«Festa del 2 giugno politicizzata dalla giunta Marzi»

MUGGIA. «Il 2 giugno è la festa della Repubblica italiana e non delle idee comuniste del sindaco Marzi, dell’assessore Decolle e della maggioranza». Parole al vetriolo quelle di Andrea Mariucci di Forza Muggia, criticato con i colleghi di partito Stefano Norbedo e Giulia Demarchi per l’assenza durante le celebrazioni della recente Festa della Repubblica a Muggia. «Personalmente non sono riuscito a prendere parte alle celebrazioni e alla consegna della Costituzione ai neomaggiorenni, un appuntamento istituzionale che in situazioni normali per me sarebbe più che condivisibile: per volontà della sinistra però la cerimonia del 2 giugno, grazie ad una delibera di Consiglio votata solo da una parte, vede anche la consegna della futuribile e inutile “attestazione virtuale di cittadinanza” per ragazzi stranieri nati in Italia», spiega Mariucci: «Crediamo tuttora che sia stato un errore il voler politicizzare un appuntamento istituzionale come questo». Puntuale la risposta di Decolle: «Il consigliere Mariucci è confuso o cerca di confondere, ma i fatti sono chiari. Il 14 maggio, a tutti i membri del Consiglio veniva ricordato che in occasione della Festa della Repubblica avrebbero avuto luogo delle letture di parti della Costituzione. Si invitavano, quindi, i capigruppo a voler cortesemente individuare dei lettori in modo che due provenissero dalla maggioranza e due dall’opposizione». Ma cosa è successo poi? Dalle mail inviate alla segreteria del Comune, ricostruisce Decolle, si evince come il 21 maggio il capogruppo forzista Norbedo abbia segnalato che a presenziare sarebbe stato il consigliere Mariucci.
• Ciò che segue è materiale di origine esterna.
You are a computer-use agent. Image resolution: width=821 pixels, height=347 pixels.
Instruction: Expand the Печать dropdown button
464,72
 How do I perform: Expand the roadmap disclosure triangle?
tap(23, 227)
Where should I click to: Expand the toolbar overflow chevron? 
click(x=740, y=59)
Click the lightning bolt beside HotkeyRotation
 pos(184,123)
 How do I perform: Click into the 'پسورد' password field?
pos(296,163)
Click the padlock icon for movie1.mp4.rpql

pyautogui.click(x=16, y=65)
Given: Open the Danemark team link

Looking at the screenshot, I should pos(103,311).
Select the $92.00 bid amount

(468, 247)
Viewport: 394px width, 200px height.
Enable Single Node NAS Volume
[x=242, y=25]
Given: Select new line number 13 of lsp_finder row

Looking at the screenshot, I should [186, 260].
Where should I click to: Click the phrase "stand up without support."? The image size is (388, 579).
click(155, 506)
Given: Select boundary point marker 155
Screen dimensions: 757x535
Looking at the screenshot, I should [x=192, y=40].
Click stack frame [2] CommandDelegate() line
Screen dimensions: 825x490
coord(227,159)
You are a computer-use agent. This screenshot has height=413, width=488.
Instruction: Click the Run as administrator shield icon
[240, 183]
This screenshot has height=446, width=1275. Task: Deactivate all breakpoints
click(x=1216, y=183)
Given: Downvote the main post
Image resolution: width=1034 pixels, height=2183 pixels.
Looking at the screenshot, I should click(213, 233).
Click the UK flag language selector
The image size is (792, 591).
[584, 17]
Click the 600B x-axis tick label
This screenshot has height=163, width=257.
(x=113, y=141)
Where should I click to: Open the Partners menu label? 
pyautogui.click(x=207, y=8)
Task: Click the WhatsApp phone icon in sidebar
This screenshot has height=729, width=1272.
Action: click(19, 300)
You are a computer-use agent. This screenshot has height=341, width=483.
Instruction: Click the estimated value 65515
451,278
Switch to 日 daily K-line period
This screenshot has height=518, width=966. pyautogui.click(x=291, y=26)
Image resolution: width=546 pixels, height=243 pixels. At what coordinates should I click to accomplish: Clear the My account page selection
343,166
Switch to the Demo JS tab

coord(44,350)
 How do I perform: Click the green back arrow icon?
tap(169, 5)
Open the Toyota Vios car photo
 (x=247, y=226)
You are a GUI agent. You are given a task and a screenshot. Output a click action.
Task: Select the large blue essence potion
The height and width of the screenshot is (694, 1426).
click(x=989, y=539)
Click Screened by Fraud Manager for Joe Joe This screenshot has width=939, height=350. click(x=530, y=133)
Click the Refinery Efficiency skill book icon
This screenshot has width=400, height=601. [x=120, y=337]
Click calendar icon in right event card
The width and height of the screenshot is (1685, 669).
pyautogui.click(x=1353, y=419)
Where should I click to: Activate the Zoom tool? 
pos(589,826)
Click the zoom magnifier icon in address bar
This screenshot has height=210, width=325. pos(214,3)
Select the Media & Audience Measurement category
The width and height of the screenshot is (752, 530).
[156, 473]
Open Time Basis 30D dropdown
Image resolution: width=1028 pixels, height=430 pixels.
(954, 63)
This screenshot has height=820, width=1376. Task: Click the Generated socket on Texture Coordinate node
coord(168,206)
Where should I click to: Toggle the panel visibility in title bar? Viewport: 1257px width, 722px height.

Il 29 maggio Mariucci ha invece risposto che, diversamente da come comunicato dal suo capogruppo, suo malgrado era costretto a dover revocare la propria disponibilità a presenziare. «Con un preavviso di tre giorni – incalza Decolle – il consigliere ha revocato la propria disponibilità senza addurre, peraltro, alcuna motivazione, motivazione che ora riconduce alla politica con la “p” minuscola, fingendo di non sapere, nonostante la sua lunghissima esperienza, che in sede di Consiglio avrebbe potuto presentare interpellanze, interrogazioni, mozioni e avanzare ogni sua perplessità».—Ri.To.